- [REQUIRED ACTION]:
Go line by line through the records below. Copy whichever lines contain the string "Abschleppdienst".

- [EXERCISE INPUT]:
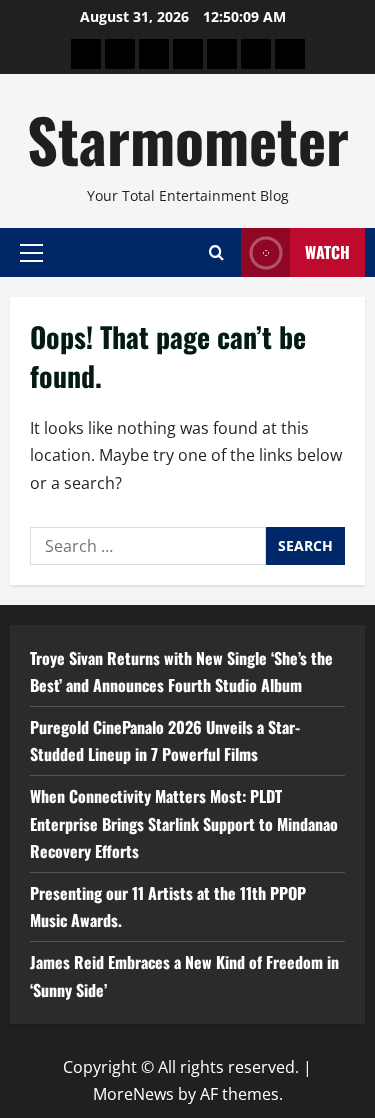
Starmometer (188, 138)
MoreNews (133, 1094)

---

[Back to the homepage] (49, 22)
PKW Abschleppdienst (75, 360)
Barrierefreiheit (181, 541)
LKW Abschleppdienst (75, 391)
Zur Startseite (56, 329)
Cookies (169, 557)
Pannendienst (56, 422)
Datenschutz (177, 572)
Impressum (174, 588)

- [RESULT OF THE TASK]:
PKW Abschleppdienst (75, 360)
LKW Abschleppdienst (75, 391)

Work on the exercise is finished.